## START Page
# Downlighters



## bazzeruk (Sep 11, 2010)

Can anyone tell me where to get the gold coloured downlighters as fitted to Rapido Motorhomes? 

Asked Wokingham but no reply to my email. No surprises there - why do companies ask you to email them any queries and then ignore you??


----------



## joedenise (Jul 20, 2007)

dont know exact type but try o'leary's

joe


----------



## bazzeruk (Sep 11, 2010)

joedenise said:


> dont know exact type but try o'leary's
> 
> joe[/quote
> 
> Thanks - very similar to what I want


----------



## Hydrocell (Jan 29, 2011)

Hi Bazzer

They are standard LED on a small round disk, these can be purchased from most LED suppliers at shows or on ebay, the lighter ones are day light white and the yellow ones are warm white.
The glass cover over the LED is also tinted.
## END Page
## START Records
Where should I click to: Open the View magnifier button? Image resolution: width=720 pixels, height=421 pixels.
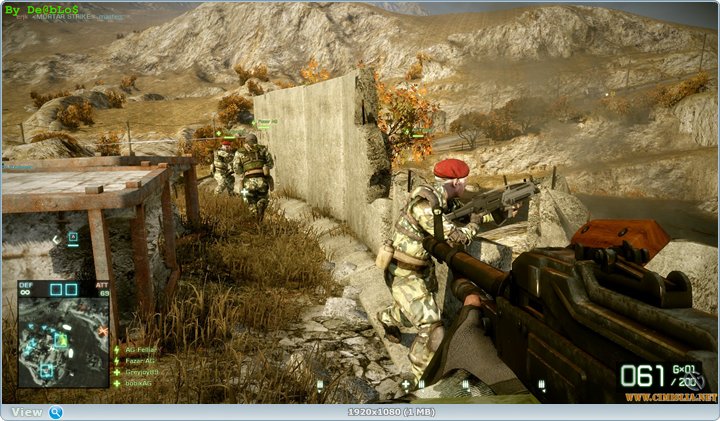click(x=56, y=412)
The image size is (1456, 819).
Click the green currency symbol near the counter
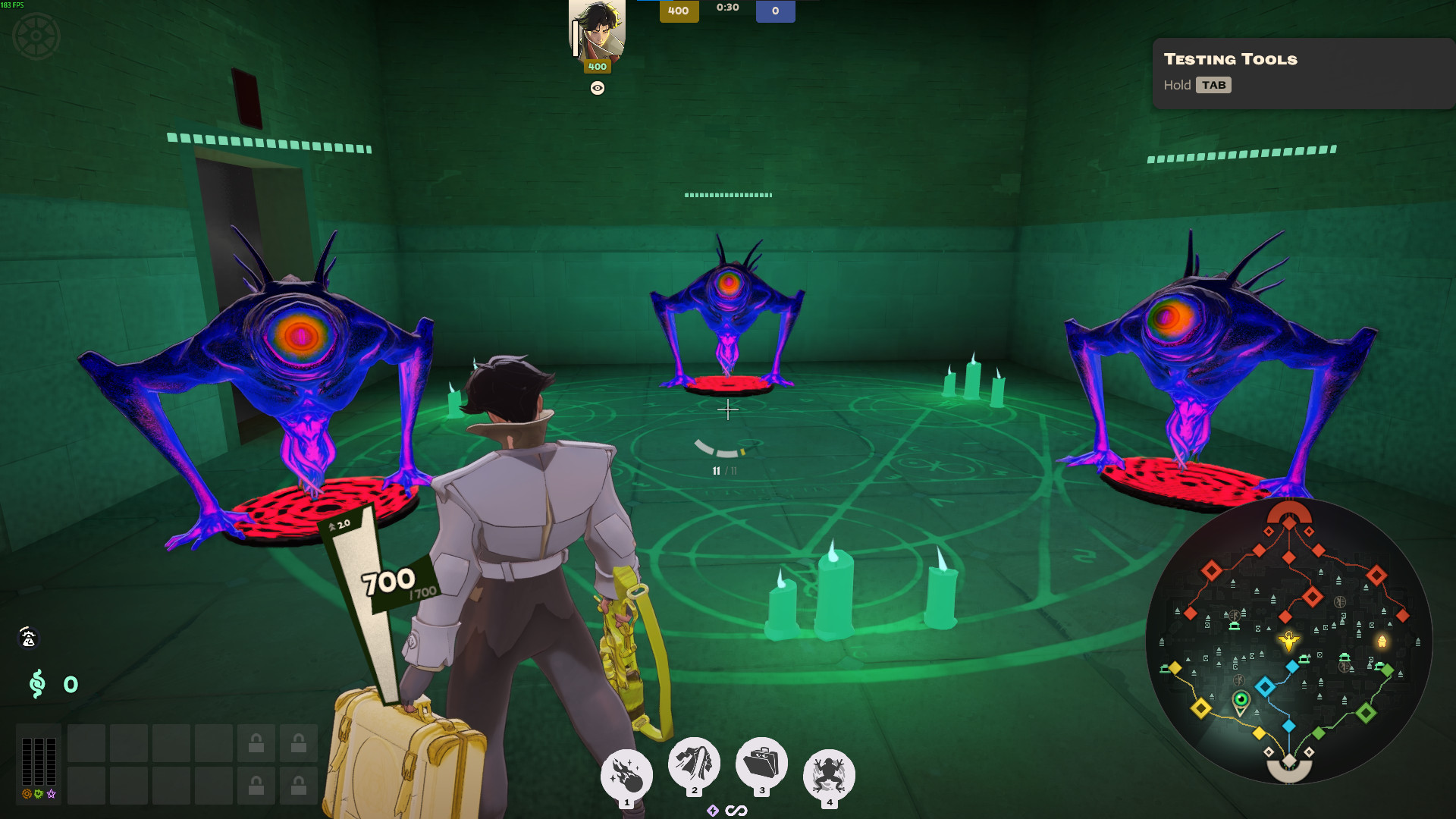(x=37, y=685)
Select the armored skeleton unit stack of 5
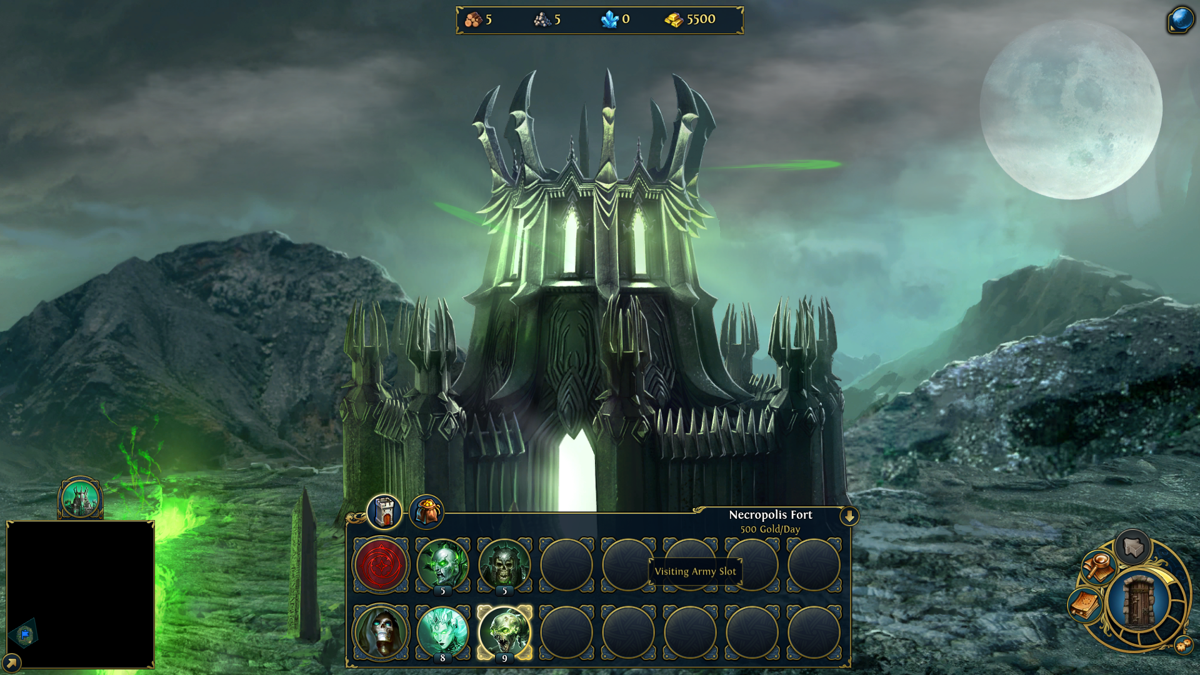Image resolution: width=1200 pixels, height=675 pixels. [x=504, y=565]
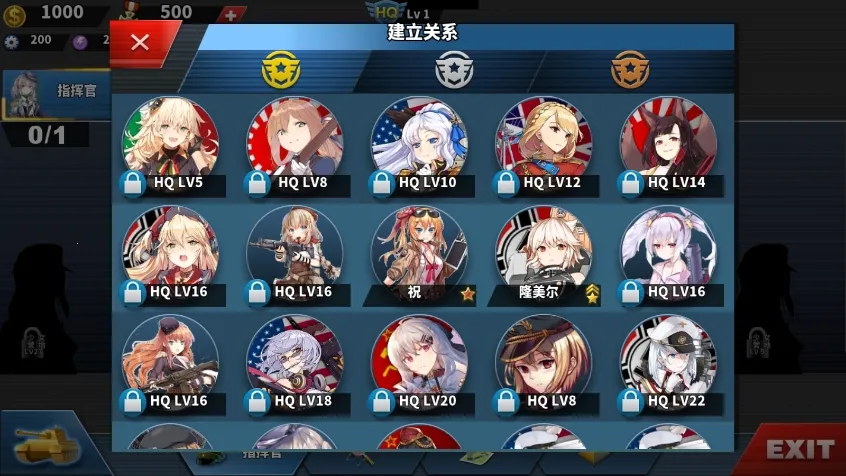
Task: Select the locked HQ LV12 character portrait
Action: coord(543,145)
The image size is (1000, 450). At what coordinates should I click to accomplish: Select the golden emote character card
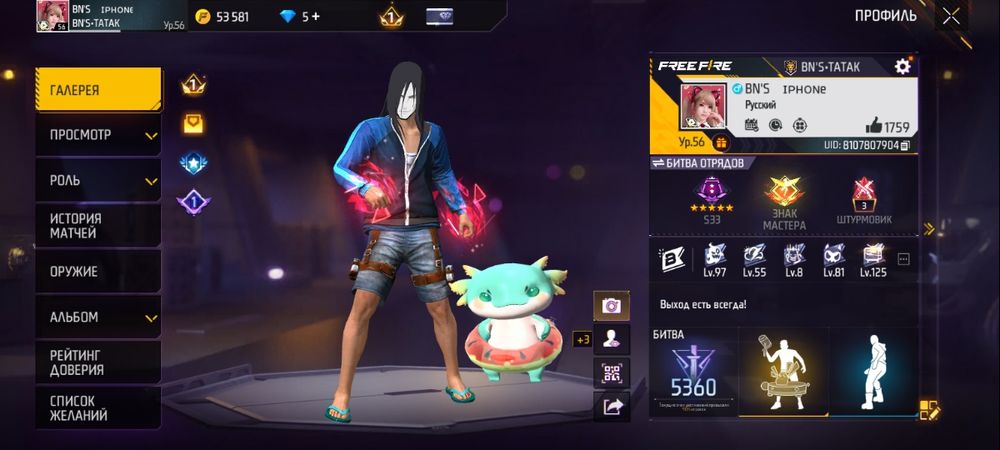click(783, 373)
## END Records
Directions for this task –
Could you resume the forum thread on motorhome downlighters after its last post above?

Final result –
Hope this helps 

Regards Ray


----------



## Wilfried (Jan 26, 2013)

Hellow,
You can order them in Belgium --> Decuyper Rapido at Poperinge see Google, near to the belgium Cost


----------



## mikeT (May 1, 2005)

bazzeruk said:


> Can anyone tell me where to get the gold coloured downlighters as fitted to Rapido Motorhomes?
> 
> Asked Wokingham but no reply to my email. No surprises there - why do companies ask you to email them any queries and then ignore you??


Try hear may help you.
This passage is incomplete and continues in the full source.